## What is expected:
Gather every line of the listing below that contains the string "DownLifter", and copy each one in full.

## Dataset rows:
......
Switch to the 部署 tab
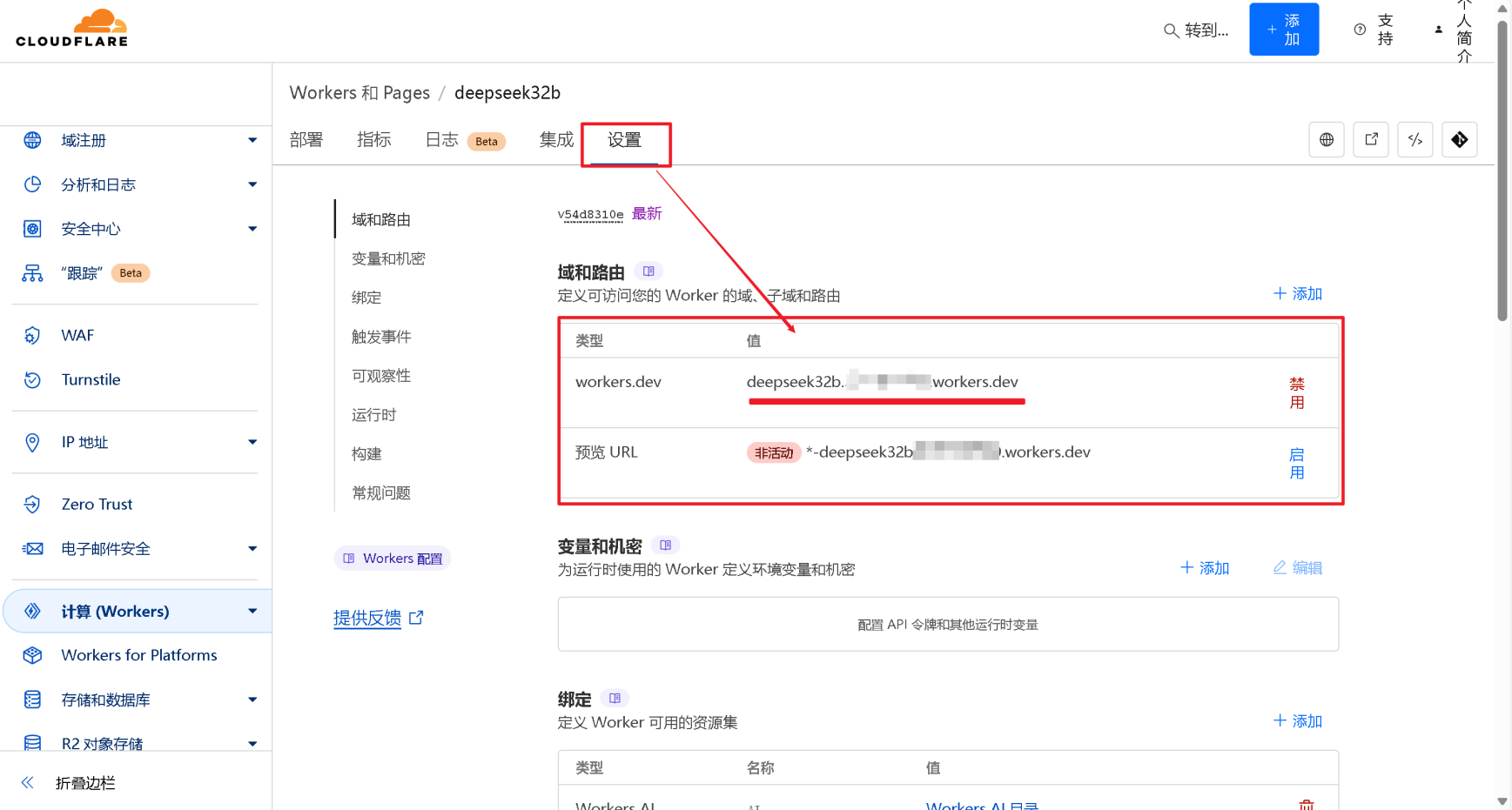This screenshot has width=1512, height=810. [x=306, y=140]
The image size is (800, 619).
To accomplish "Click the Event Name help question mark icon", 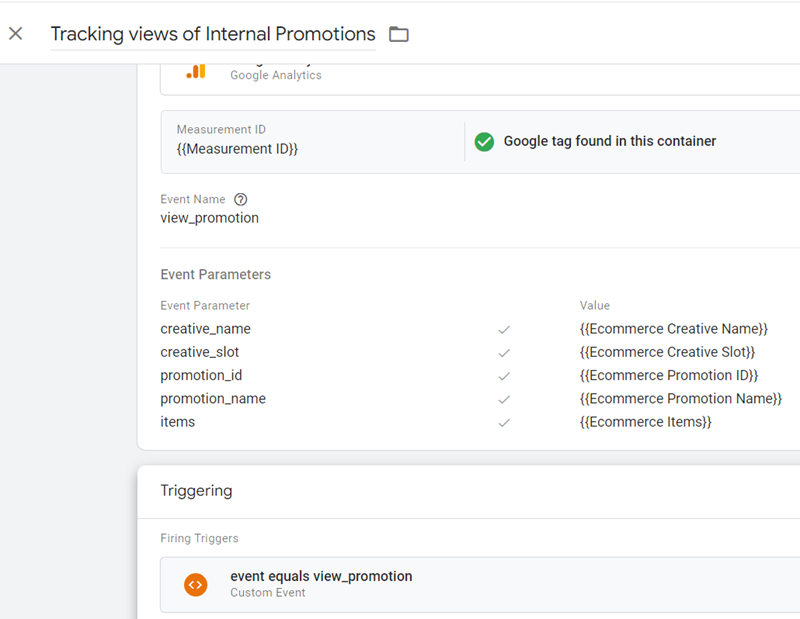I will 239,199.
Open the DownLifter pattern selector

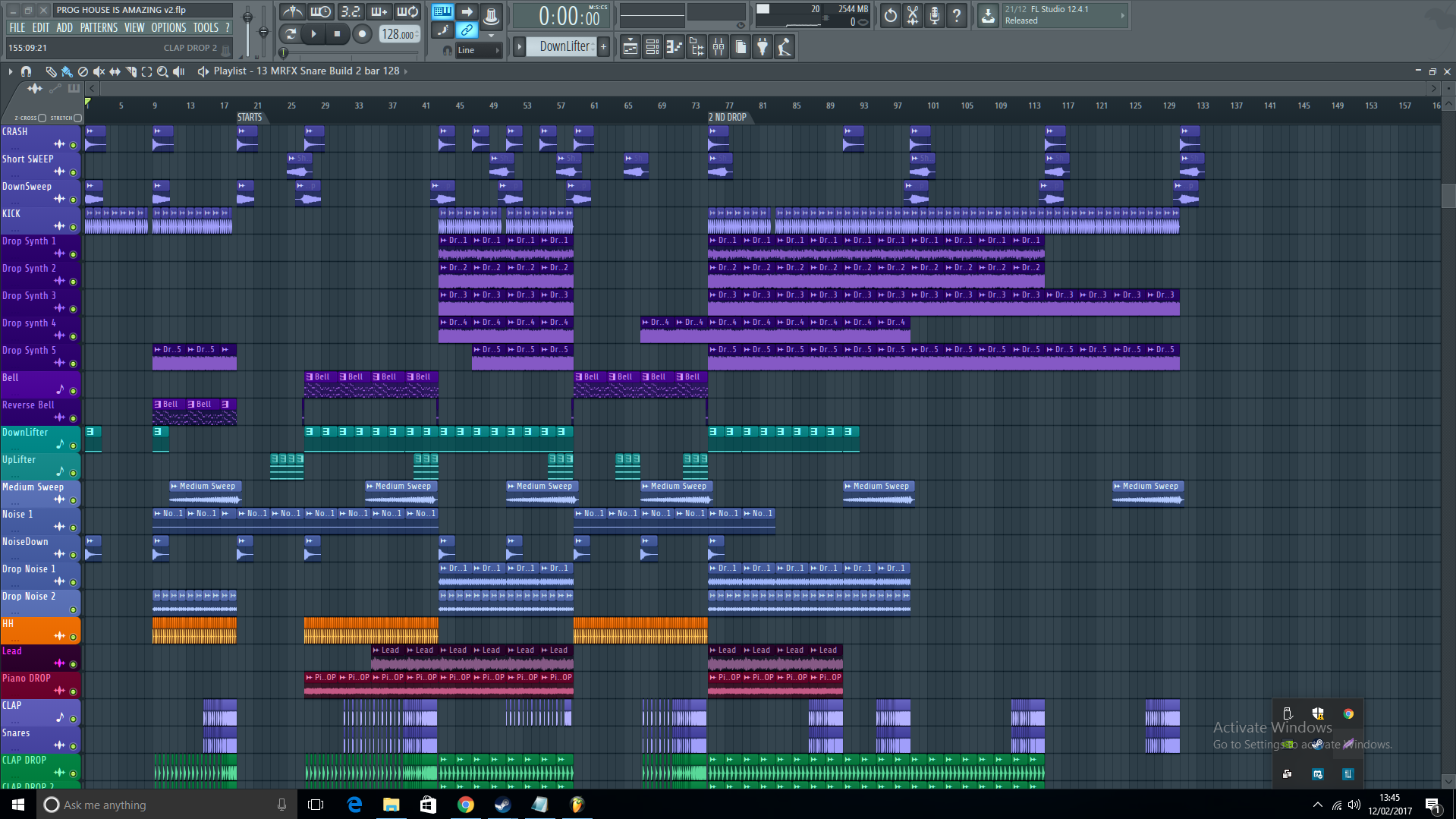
......
## Result of the task:
Open the DownLifter pattern selector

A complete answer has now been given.